In sum, GVC integration in services markets is underdeveloped in the Latin American and Caribbean region compared with other parts of the developing world, particularly for intraregional trade. There is no clear evidence of increasing integration between 2000 and 2015; there is even a slight regression, contrary to the experience of most other regions. Although individual Latin American and Caribbean countries and sectors differ, the overall picture is consistent: GVC integration is important for services trade in the region, but it does not yet approach the levels seen in most other developing regions.

LATIN AMERICAN AND CARIBBEAN DEEP TRADE AGREEMENTS AND SERVICES IN GVCs

By their nature, PTAs affect trade costs and thus trade flows among partners as well as between partners and nonpartners. But can PTAs have impacts on the production-sharing model at the base of GVC trade? In services in particular, is there scope for lower trade costs linked to a PTA to translate into deeper GVC integration?

A thought experiment: Preferential versus most-favored-nation liberalization

Before moving to concrete issues in Latin American and Caribbean PTAs, a simple thought experiment using a quantitative trade model is useful. The model, described in full in Shepherd (2020), is based closely on Aichele and Heiland (2018) and Caliendo and Parro (2015). It uses standard economic theory and explicitly incorporates production sharing across countries. As such, it makes it possible to simulate the impact of a change in trade costs—for example, as a result of signing a PTA—on intraregional and extraregional trade flows as well as on the level of backward and forward integration in those trade flows.1

In a trade costs measure that takes into account all the factors that drive a wedge between factory prices in the exporting country and consumer prices in the importing country (including geographical and historical factors as well as policy barriers), trade costs in services sectors are systematically higher than in goods sectors (Novy 2013), as shown in figure 5.10.2 The difference is substantial: services trade costs are often 50 percent higher than goods trade costs, and even double in some cases.
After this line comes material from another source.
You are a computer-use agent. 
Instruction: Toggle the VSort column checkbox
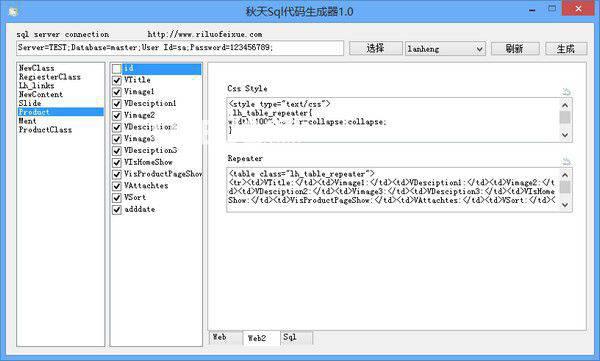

For the Latin American and Caribbean region, somewhat unusually, trade costs are lowest when trading with North America, not when trading within the region. This result is in line with the GVC analysis presented above: intraregional GVC integration was low compared with other directions of trade, and high intraregional trade costs could be part of the reason. So, policy could have a role in further reducing services trade costs given the large cost gap relative to goods trade and the fact that the intraregional flows that travel the shortest distance do not have the lowest trade costs.